14. The Hon’ble High Court of Delhi at New Delhi in the case of D.T & T.D. C. Ltd. Vs. ACIT 232 CTR 260 (Del) held as under:-

9. We may also point out that insofar as the assessment year 1997-98 and 1998­99 are concerned, the same would require application of the proviso to Section 147 of the said Act, inasmuch as the notices under Section 148 of the said Act in respect of these two years have been issued beyond the period of four years prescribed in the said provision. That being the case, before the Assessing Officer could acquire jurisdiction for reopening the assessments in respect of these two years, it would have to be shown that the assessee did not file a return or that he did not make a full and true disclosure. It is an admitted position that the assessee had filed a return, therefore, the only question which remains to be open is whether the assessee made a full and true disclosure or not. In the present case  there is no allegation in the reasons recorded by the Assessing Officer that the assessee had failed to make a full and true disclosure of the relevant facts. In fact, there could be no such allegation because the assessee had clearly indicated the nature and contents of the TIUF and the treatment given by the assessee in its books of accounts. The same had also been examined by the Assessing Officer as aforesaid. Thus, in respect of the assessment years 1997-98 and 1998-99 this additional ground is also available in favour of the assessee/petitioner.

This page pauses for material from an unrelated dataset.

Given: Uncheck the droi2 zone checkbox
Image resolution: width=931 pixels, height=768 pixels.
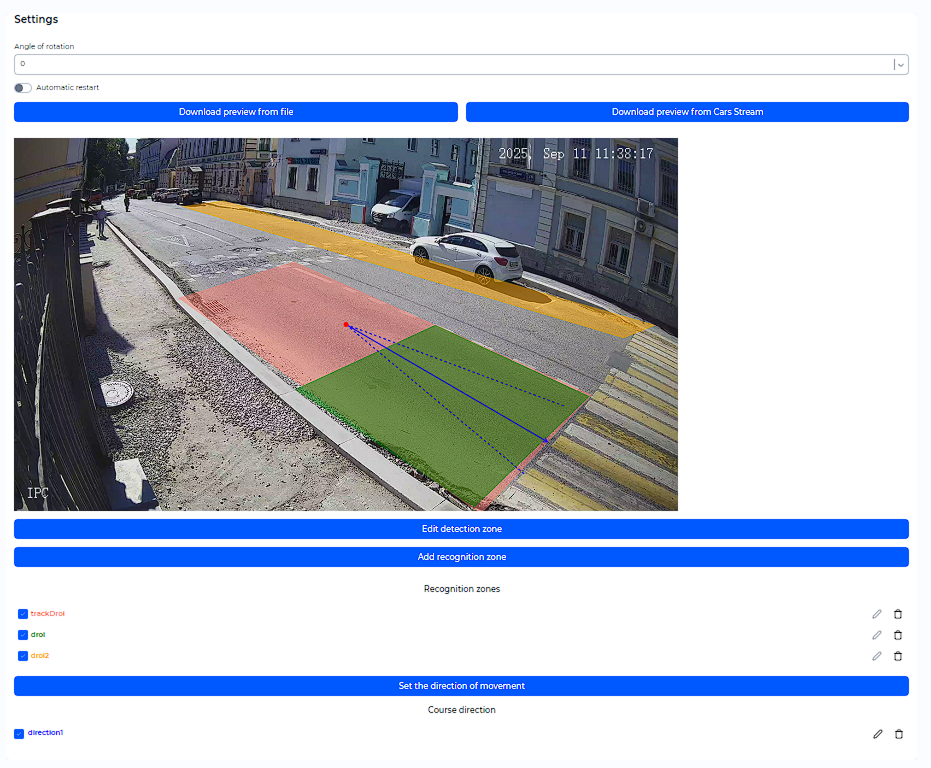Looking at the screenshot, I should point(23,655).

10. The position that a mere change of opinion would not entitle an Assessing Officer to reopen a completed assessment is well settled. The latest decision being of the Supreme Court in Civil Appeal No.2009-2011 of 2003 and Civil Appeal No. 2520 of 2008 decided on 18th January, 2010 which approves this Courts Full Bench decision in the case of Commissioner of Income Tax vs. Kelvinator of India Limited:256 ITR 1 (Del.) (HC). The power of re-assessment is different from the power of review. The Assessing Officer has been given the power to re-asses under Section 147 upon certain conditions being satisfied. The Assessing Officer does not have the power of review. If a change of opinion were to be permitted as a ground for re-assessment then it would amount to granting a licence to the Assessing Officer to „reviewhis decisions, which power he does not have.

11. Consequently, holding that initiation of the proceedings in question was based entirely on change of opinion, we find that the re-assessment proceedings are without jurisdiction. The notices under Section 147/148 of the said Act and the proceedings pursuant thereto stand quashed. We make it clear that in this writ petition we have considered the case only from the stand point of jurisdiction and not on the merits of the issues with regard to taxability of the amount transferred to TIUF.

15. In so far as the judgments relied by the Ld. DR are concerned, considering the facts of the present case that there was no allegation either in the reasons recorded or in the order passed u/s 147/148 of the Act that the there was a failure on the part of the assessee to disclose fully and truly all material facts for assessment. Thus the citations relied by the Ld. DR are not applicable and the same are differentiable considering the facts of the present case.

16. By considering the above facts and circumstances and by following the above judicial pronouncements (supra) on the issue in hand, we find merit in the Ground No. 1(a) of the Appeal on the limitation and in our considered opinion the order of the A.O. dated 19/02/2019 and the order of the CIT(A) dated 19/03/2020 are unsustainable on facts as well an law. Accordingly, we allow the Ground No. 1(a) of the Assessee.

17. Since, we have allowed the ground No. 1(a) of the Assessee on the point of limitation for invoking Section 148 of the Act, we refrain to adjudicate on merits being academic in nature. the other Grounds of the Assessee requires no adjudication.

18. In the result the Appeal of the assessee is partly allowed.

Order pronounced in the open court on : 18/05/2023.